I couldn’t find the sources for 9.2.3, so I tried 9.2.0. It got similar numbers to the latest “dev” (9.3.11) on Linux with gcc 12.2.0. I noticed that for mine, the ratio of inter_add to deep_unify is about 30:1, which corresponds to your 9.2.4 results whereas your 9.2.3 is about 6:1

I’ve put my outputs here:

(I used these sources - is there a better one? examples/benchmarks/pereira/pereira.pl - prolog-cafe - Git at Google )

I use them from my-prolog-lib/peirera.pl at 3864d4252aa89f82b00b8f255ec6b26d16ec8b2c · JanWielemaker/my-prolog-lib · GitHub. Probably the loop calibration differs and there are 36 rather than 34 benchmarks. The deep-unify/integer-add ratio is 1:6 without -O and 1:3 with (using current GIT source, gcc-14 on Apple Silicon).

I’d suspect that -O is involved somehow. Otherwise, there are only minor patches in the stable series and the 9.2.x releases for Intel are all compiled by the same compiler on the same system. I cannot think of any reason for serious differences.

In both cases I ran the benchmarks immediately after the starting up Prolog. In both cases the optimise flag is set to false.
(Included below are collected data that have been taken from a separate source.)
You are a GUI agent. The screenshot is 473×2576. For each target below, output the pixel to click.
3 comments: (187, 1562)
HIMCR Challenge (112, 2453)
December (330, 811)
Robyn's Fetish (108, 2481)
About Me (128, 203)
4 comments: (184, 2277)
When I set the optimise flag to true, *_add BM for both versions take ~6 usec/iter, i.e. twice as fast as 9.2.3 unoptimised and a factor of 10 better than 9.2.4 unoptimised. So AFAICT the slowdown is somewhere in unoptimised arithmetic for 9.2.4.

The changelog shows

FIXED: Clang handling of max_integer_size Clang cannot handle setjmp()/longjmp in PL_next_solution(), but it can in the simple evalExpression() function. This does not have measurable impact on performance, so we enabled this as default. This fixes limiting the integer size for WASM and Clang builds on Linux. This problem did not surface on the MacOS version.
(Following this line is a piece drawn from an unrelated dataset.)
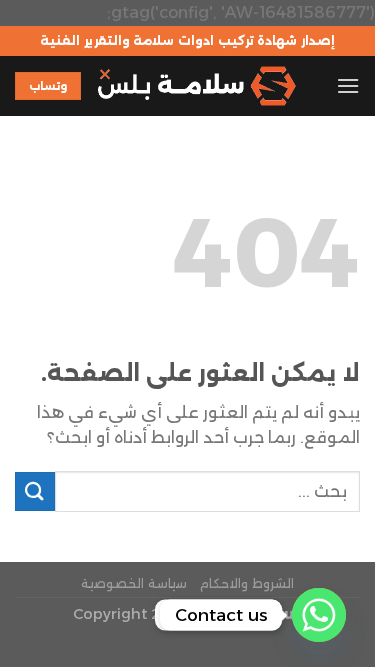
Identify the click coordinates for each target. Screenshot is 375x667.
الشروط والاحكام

(18d5d539af0807808ba6fee6ec66394aaec589f1 on swipl-devel.git)

This could be involved. I was afraid of a slowdown, but could not measure that on gcc/Linux. Possibly setjmp()/longjmp() on MacOS are a lot slower than on Linux?

edit comparing on gcc on Fedora Linux on Apple M1 is 5.8 vs 6.5 usec. Looks like it is worthwhile to make this change only on clang. It seems not all clang versions are affected either :frowning: